Wilson: We are an early-stage tech and experience design company building an enterprise experience management technology platform for healthcare from the ground up that is seamless and designed to engage all entities: payers, providers, and consumers. When it comes to health, we recognize the need for preventative and proactive care and starting at the front-end using actionable information to predict or identify health risks before they happen.
Secondly, our technology platform will better enable primary care physicians vs. high-cost specialists from the outset and position in-home and localized care from the community to help to coordinate upstream and solve for unmet needs. Finally, since no two people are alike when it comes to health, our platform enables deeper personalized consumer engagement that is unique to that individual.
Working from the consumer back we are designing this as an ecosystem to support a simpler, contextual, and personalized experience where all entities intersect the most. Our cloud-based technology leverages all that is known within the payer and provider EHR and paired with a unique consumer identifier allows the payor and provider to include information from other sources. This enables our technology to leverage the robust data that a consumer can share from their wearable devices, activity tracking websites, and potentially to include purchasing or search data if the consumer chooses.
While the heart of a big brother environment and potential nefarious uses of a consumer’s EHR are real, our technology is built to leverage the security and permissions that exist across systems that members engage with daily. We will also seek to influence, shape and work with regulatory bodies to modernize existing policies that were created in the pre-digital era.
Our technology will also use more modern interfaces, leveraging new channels such as voice user interface combined with AI and Machine Learning. We also think it is imperative that the consumer and associates who deliver the experience are empowered to make informed decisions at key intervals using our decisioning analytics technology. Due to our background in consumer experience, we will also squarely place the consumer front and center of all that we build.
Gingiss: What is Adobe doing about it?
Swanson: Adobe is a household name when it comes to creativity and digital documents like PDFs. But what do Photoshop and PDFs have to do with healthcare? The key to digital engagement in healthcare is personalization, and Adobe has been the market leader in building personalized digital experiences for other industries for over a decade. Adobe is the market leader according to analysts like Forrester and McKinsey when it comes to digital marketing, marketing automation, and the creation of connected online and offline experiences. Now add the collection, use and parsing of consumer and behavioral data to the mix and you have the Adobe Experience Platform. The experience platform enables Adobe customers to create and build their consumer profiles from multiple data sources in every consumer channel.
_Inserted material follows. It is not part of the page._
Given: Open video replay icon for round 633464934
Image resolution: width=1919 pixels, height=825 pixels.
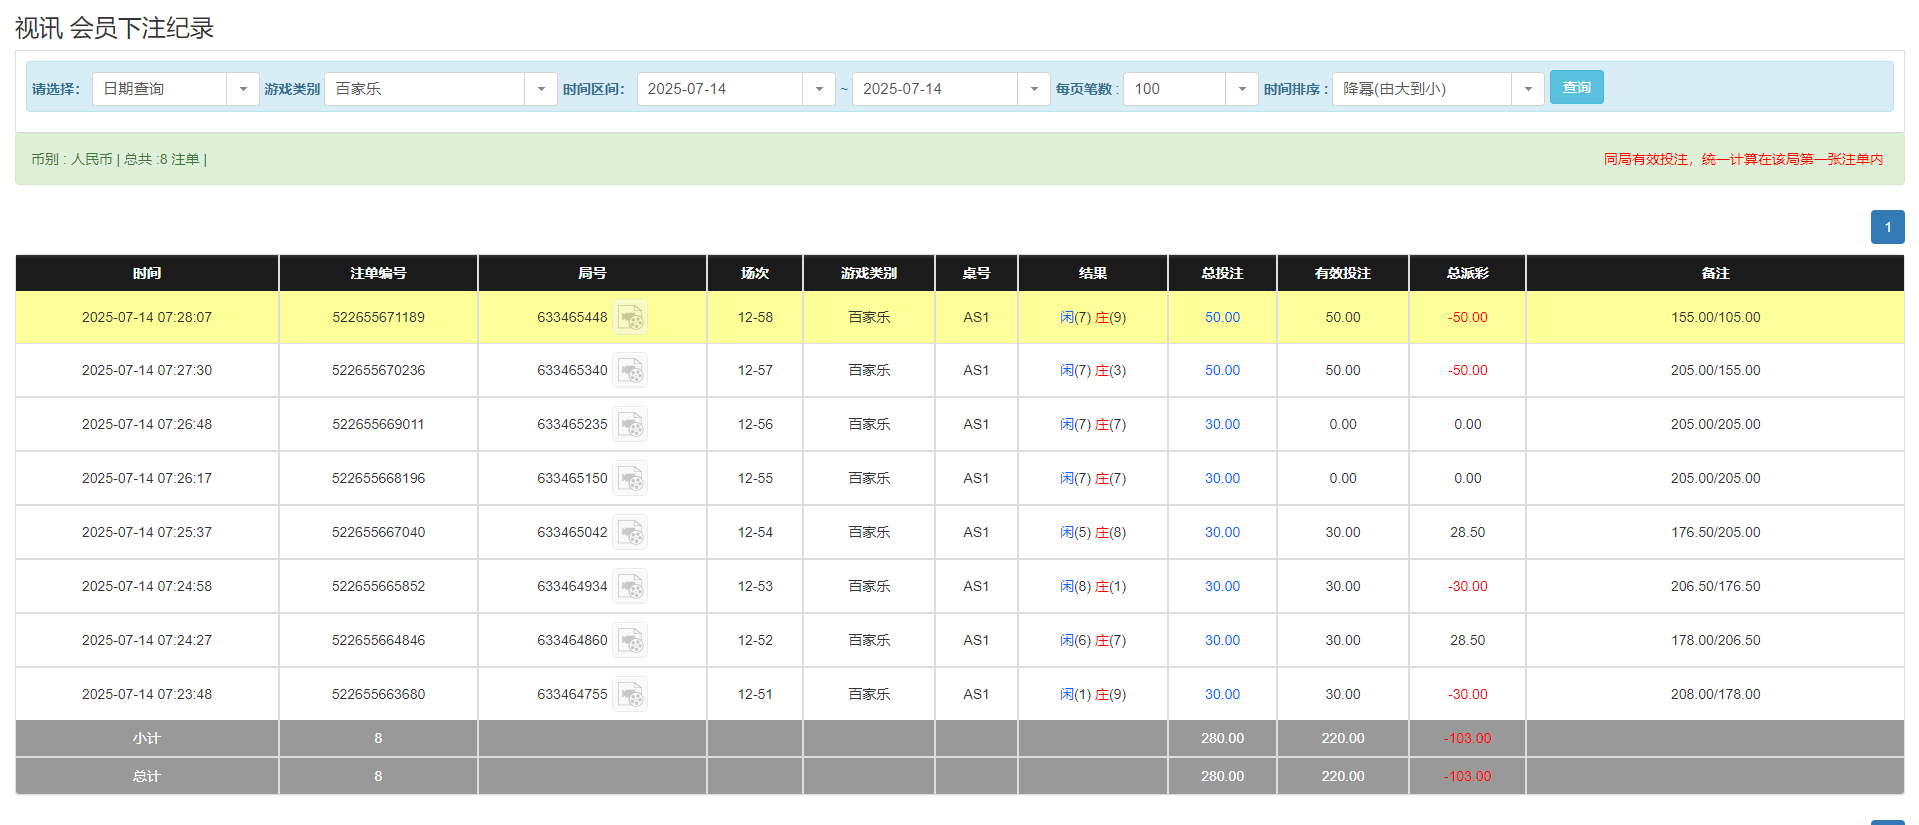Looking at the screenshot, I should click(x=630, y=587).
Adobe has also been transforming “products and services” businesses into “experiences” businesses in retail, banking, travel and hospitality, automotive, high tech and manufacturing. The business issues we have been solving for years are now the same business issues healthcare companies are facing: how do we attract, win and keep customers in a highly informed and highly competitive marketplace? The Adobe digital toolset, best practices, and our ecosystem of strategic and implementation partners are perfectly suited to bring the same expertise that has built winning consumer experiences for Coca-Cola and Nike to the likes of St. Jude and GlaxoSmithKline.
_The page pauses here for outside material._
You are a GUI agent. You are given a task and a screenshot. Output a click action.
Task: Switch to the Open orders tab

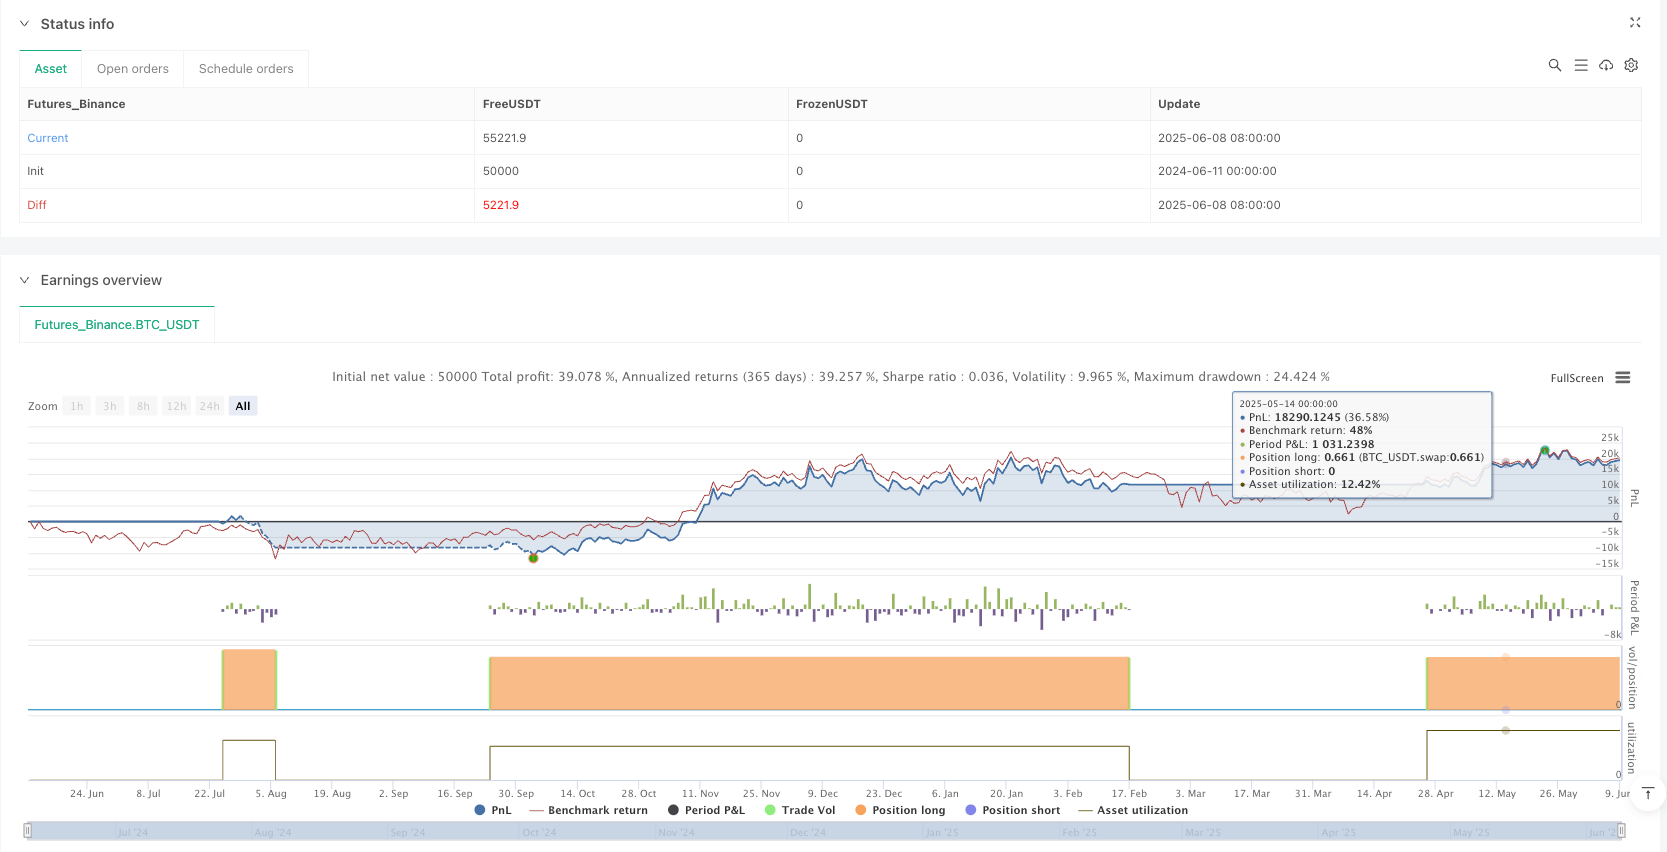133,69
Understanding the consumer is the driving imperative in delivering meaningful and differentiating experiences, building loyalty in a marketplace where loyalty is defined by personalization, ease of access, and cost transparency. These are all elements of the consumer experience that healthcare has struggled mightily with, and the window of opportunity for legacy brand healthcare companies to keep their current customers and win new ones via personalized experiences is closing very rapidly.